The time change back to standard time is almost here. We fall back on Nov. 7, 2010. Why does Daylight Savings Time exist and who doesn’t participate in it?
Halloween is over and we’re in the home stretch toward the holidays. You know what that means?
It’s time to fall back and get an extra hour of sleep (yay!) This year most of the United States and Canada falls back on Nov. 7 at 2 a.m. The United Kingdom turned their clocks back on Oct. 31.
Why do we fall back?
We set our clocks forward one hour in the spring for Daylight Savings Time. The idea was first brought about by Benjamin Franklin but wasn’t adopted as an international standard until the late 1800’s. The idea behind Daylight Savings Time is to help give an extra hour of daylight during the spring and summer months to help save on energy costs.
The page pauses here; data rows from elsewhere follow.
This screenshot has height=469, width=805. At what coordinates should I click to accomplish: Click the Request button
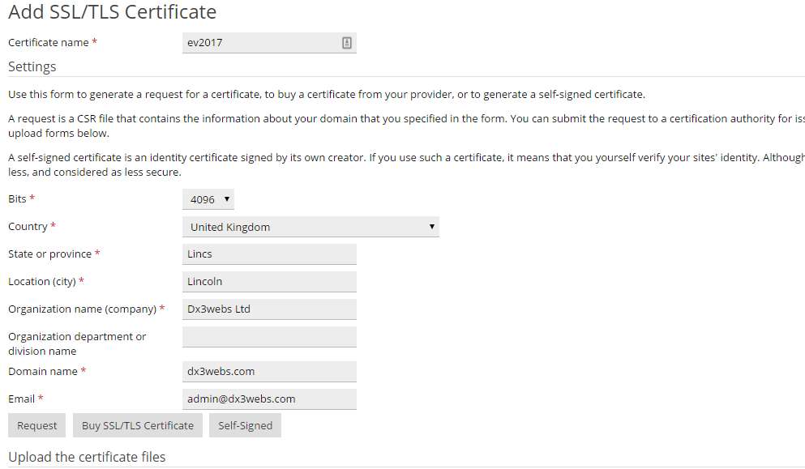37,425
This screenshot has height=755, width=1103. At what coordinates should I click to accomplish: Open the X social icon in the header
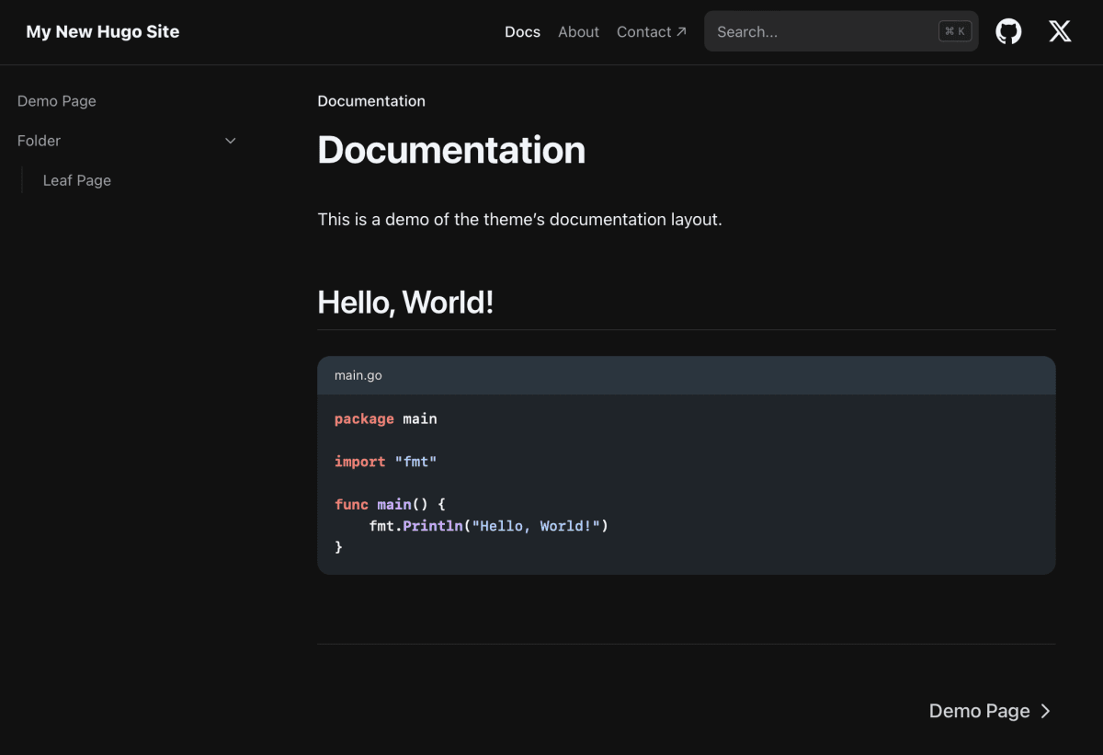tap(1060, 31)
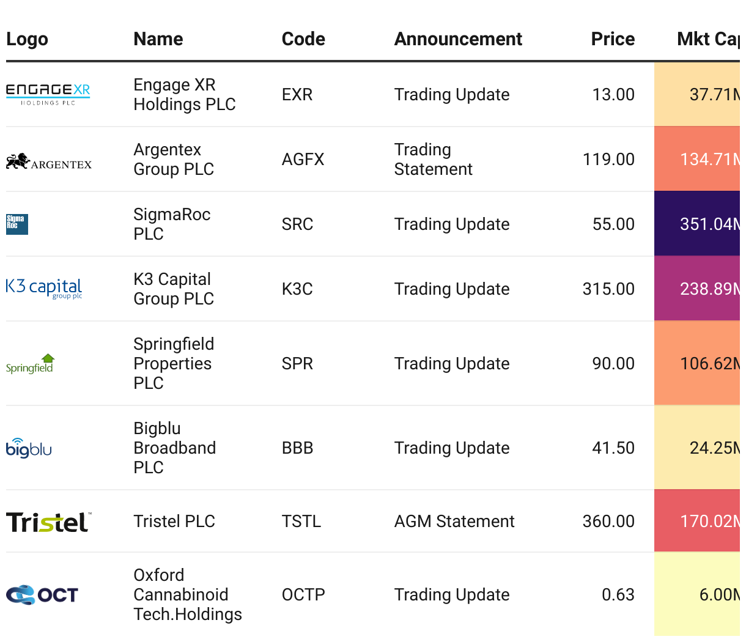Open the Tristel logo
Viewport: 746px width, 642px height.
49,522
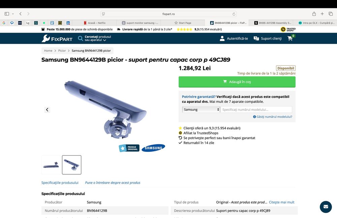337x218 pixels.
Task: Click the model number input field
Action: pos(256,110)
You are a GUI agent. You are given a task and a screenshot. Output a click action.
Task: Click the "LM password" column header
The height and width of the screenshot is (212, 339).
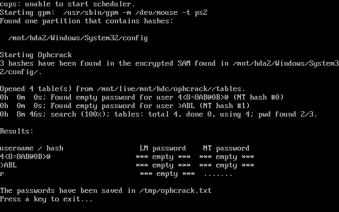click(x=163, y=148)
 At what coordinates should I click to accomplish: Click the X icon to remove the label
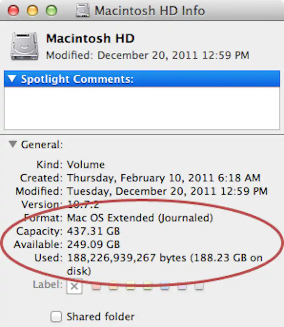point(74,286)
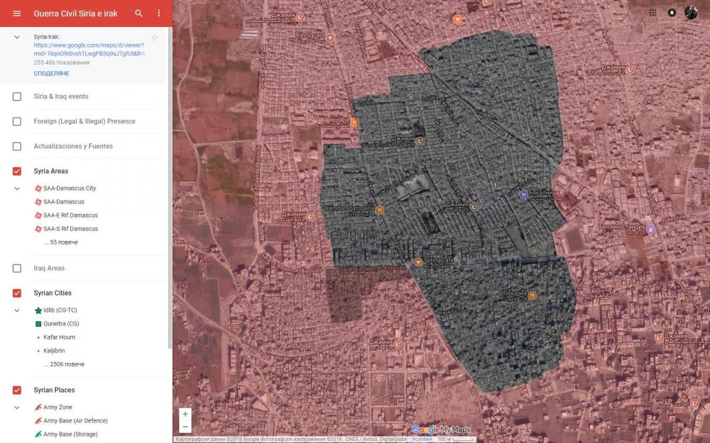Open the user profile avatar
Viewport: 710px width, 443px height.
click(x=691, y=13)
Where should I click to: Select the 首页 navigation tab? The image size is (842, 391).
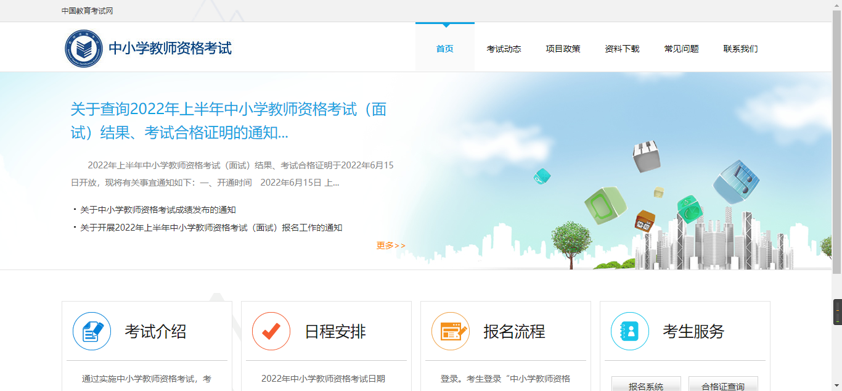point(444,49)
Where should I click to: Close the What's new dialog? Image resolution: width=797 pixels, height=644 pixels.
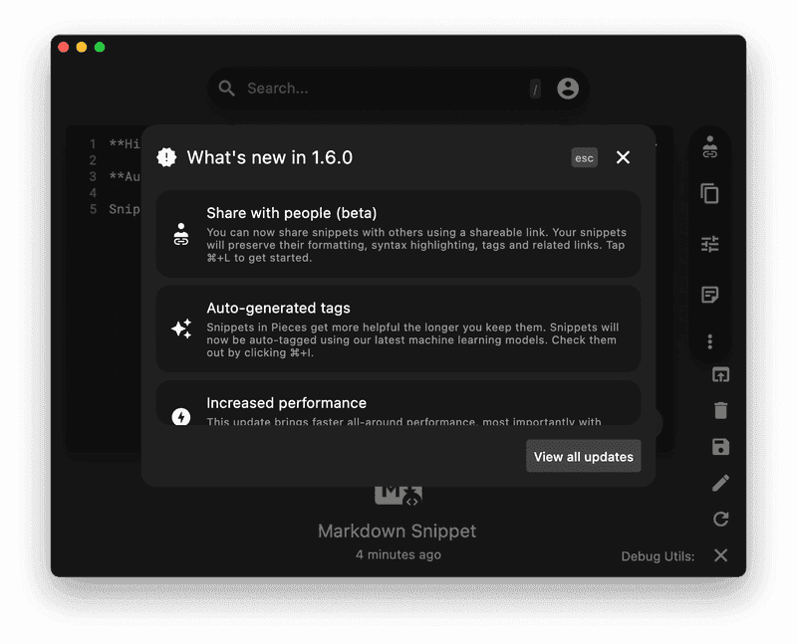click(623, 156)
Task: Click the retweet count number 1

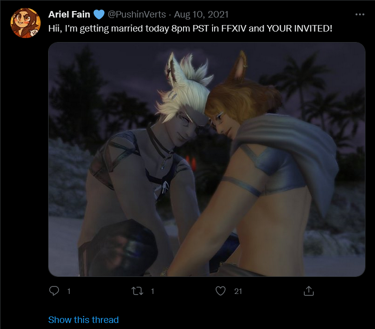Action: pyautogui.click(x=152, y=291)
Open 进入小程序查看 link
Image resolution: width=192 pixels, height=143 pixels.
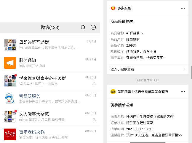point(148,69)
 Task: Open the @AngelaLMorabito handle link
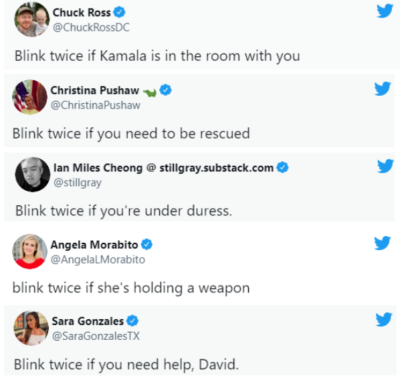(98, 260)
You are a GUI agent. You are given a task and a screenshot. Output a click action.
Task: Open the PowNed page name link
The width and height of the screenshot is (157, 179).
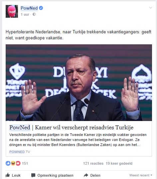(x=29, y=8)
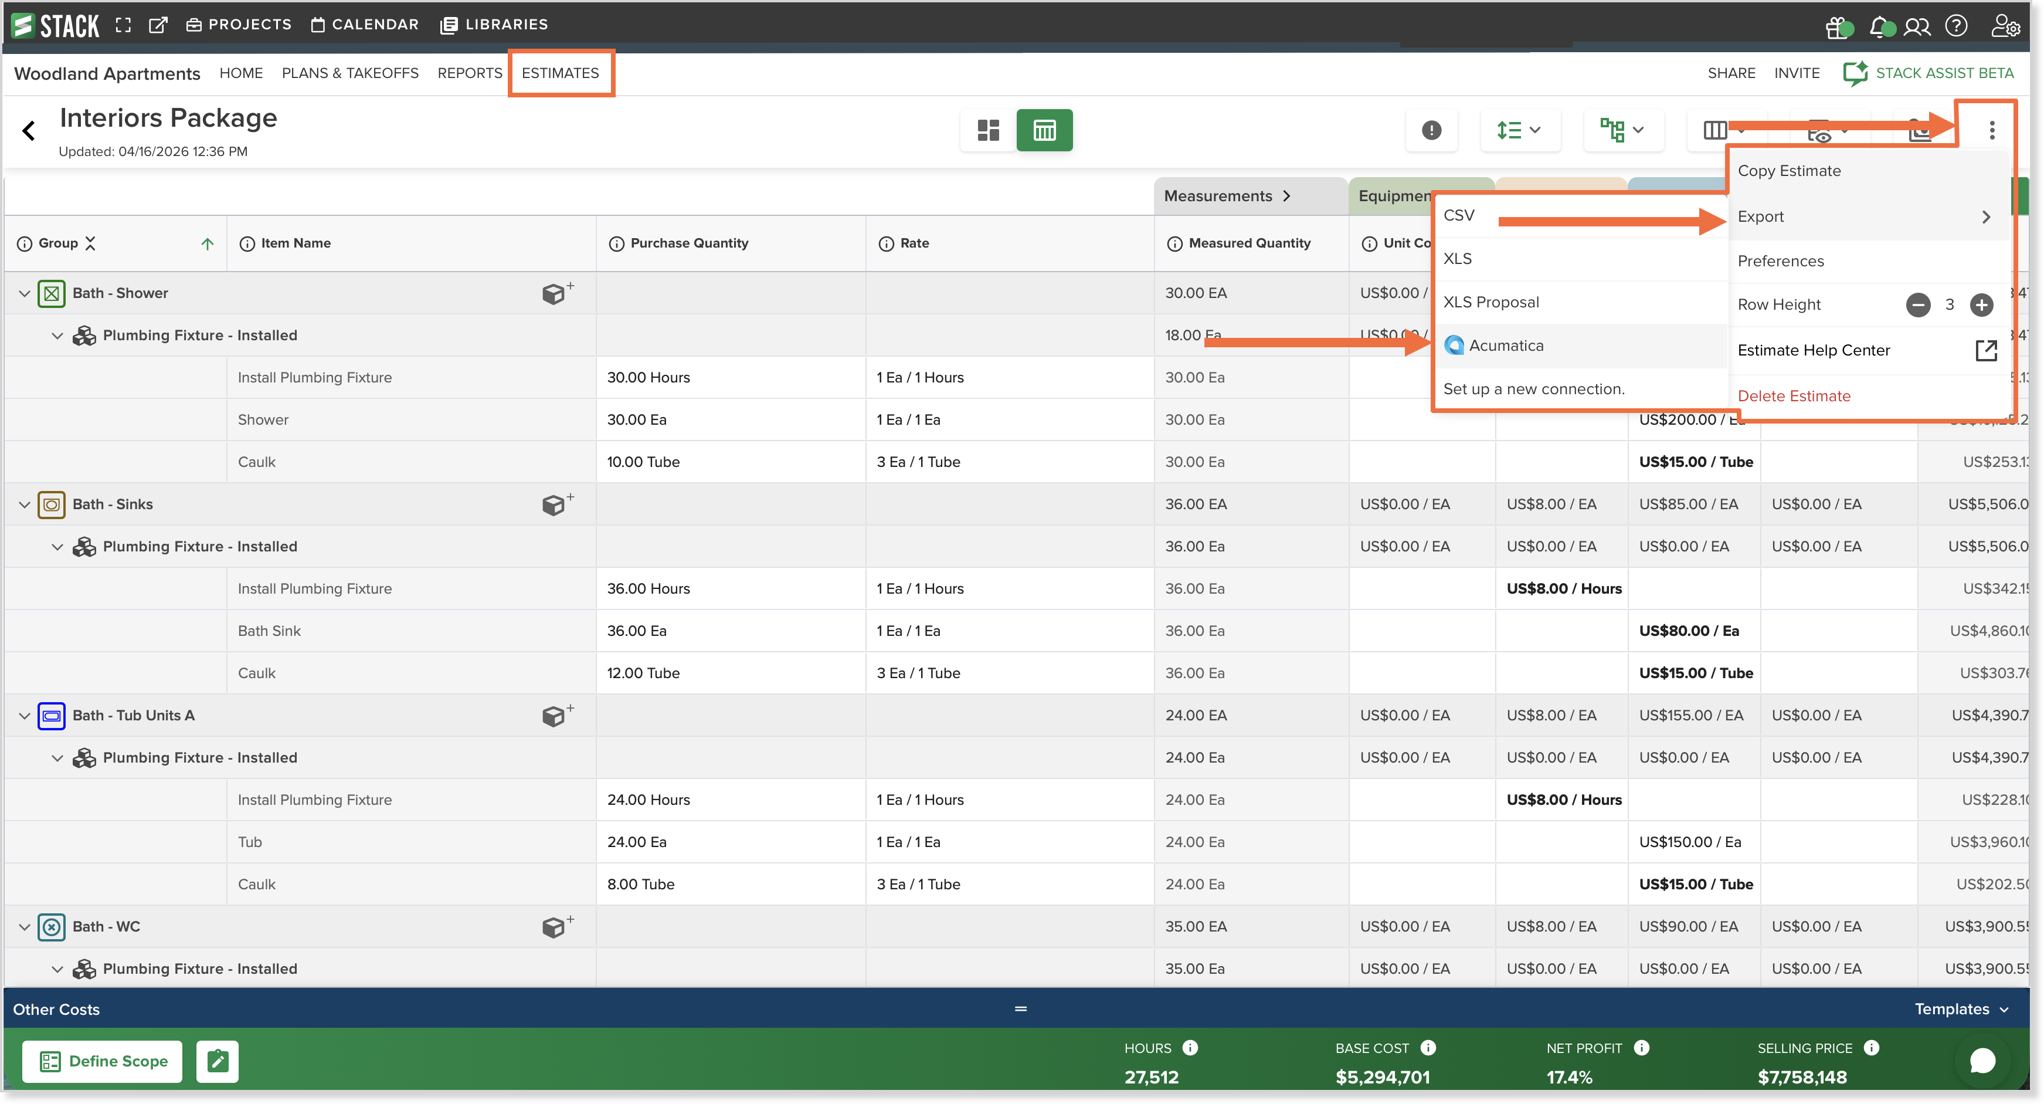Click Delete Estimate in the menu
2044x1104 pixels.
coord(1793,396)
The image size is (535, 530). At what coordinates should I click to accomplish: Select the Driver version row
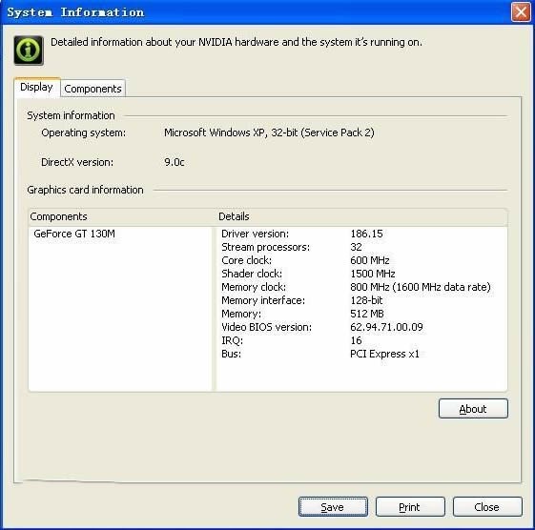pyautogui.click(x=361, y=234)
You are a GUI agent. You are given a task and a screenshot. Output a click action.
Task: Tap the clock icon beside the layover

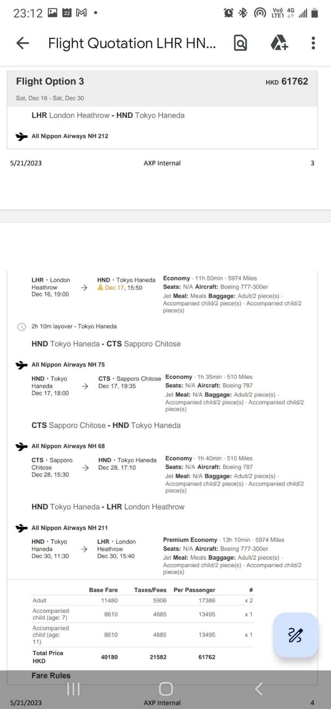coord(21,327)
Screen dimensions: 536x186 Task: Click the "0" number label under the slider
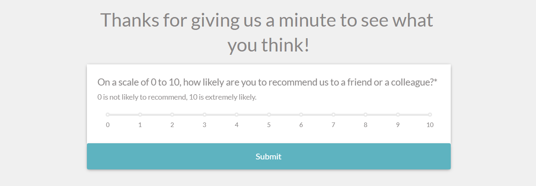coord(108,125)
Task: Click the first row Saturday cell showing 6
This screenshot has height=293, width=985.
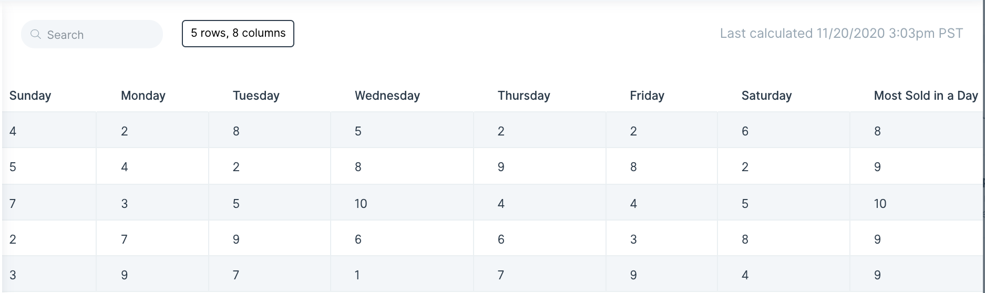Action: [784, 131]
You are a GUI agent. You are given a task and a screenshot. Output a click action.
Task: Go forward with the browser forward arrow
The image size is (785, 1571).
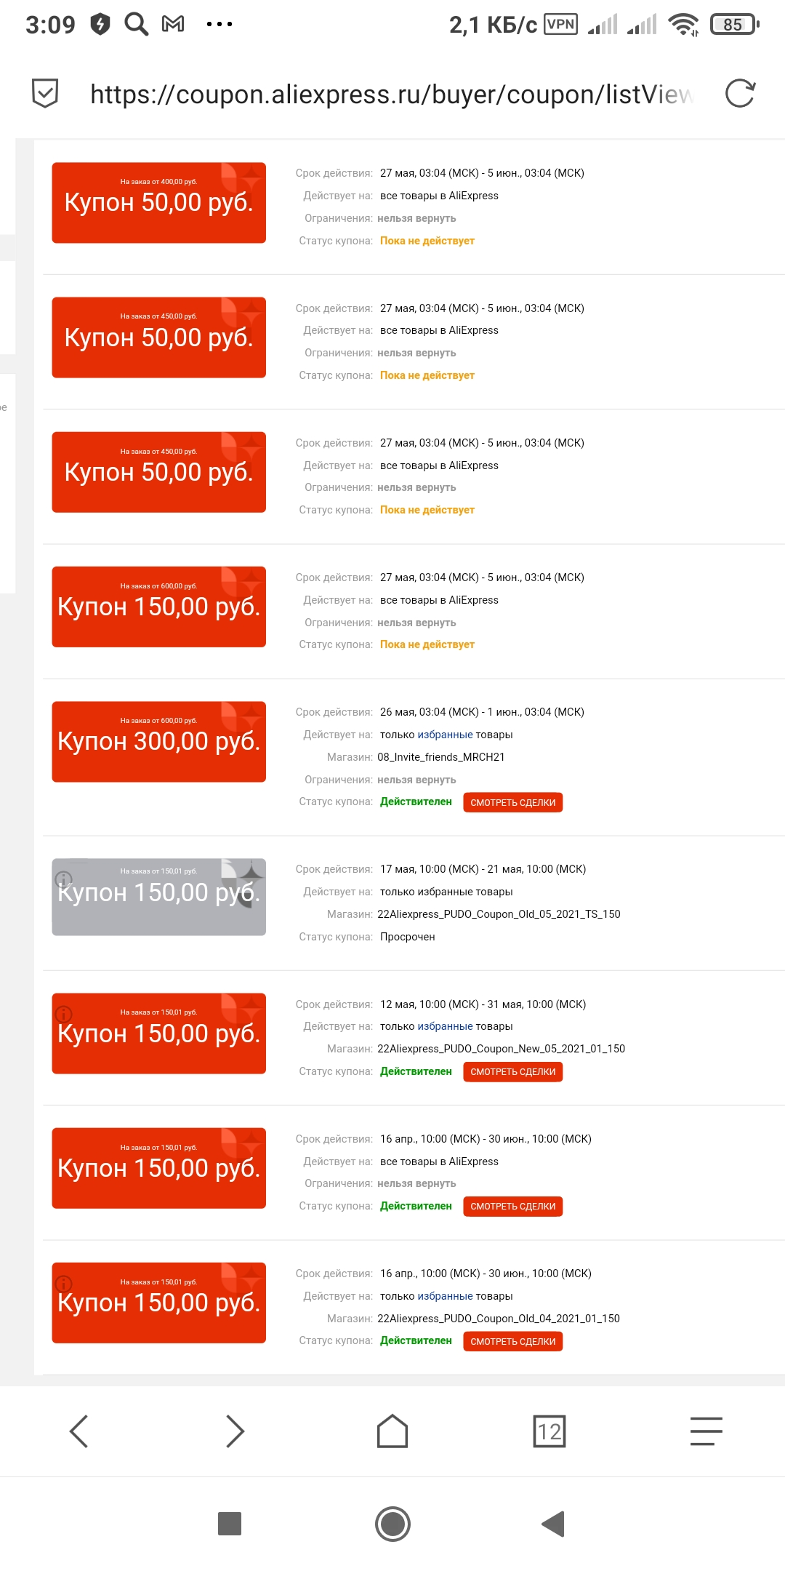click(235, 1431)
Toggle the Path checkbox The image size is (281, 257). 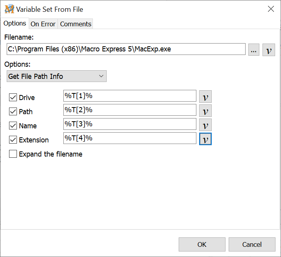point(13,112)
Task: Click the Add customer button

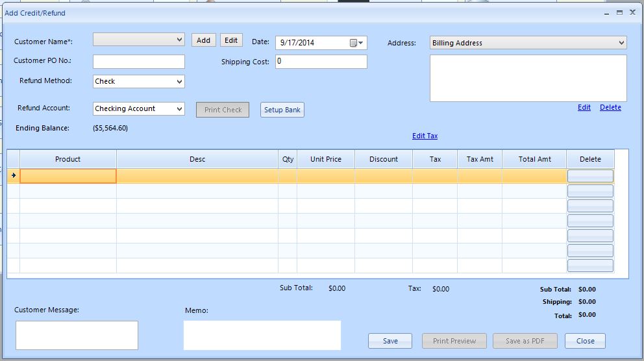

We switch back to standard time during the cold winter months to give more daylight in the mornings.
Some experts argue that any energy saved by forwarding the clock an hour in the spring and summer is negated by our increased energy use in the dark evenings during the winter months.
Not all states participate
Congress passed the Uniform Time Act in 1966 that standardized the start and end dates for Daylight Savings Time. However, the act allowed states to always remain on standard time if their state government allowed it.
Hawaii, most of Arizona and the U.S. territories of Puerto Rico, American Samoa, and the Virgin Islands do not participate in Daylight Savings Time, meaning their clocks never change during the year.
No matter the reason, we love fall back because it gives (most) of us a reason to sleep an extra hour on the weekend. We’re already thinking about how good that extra hour of shut-eye will feel.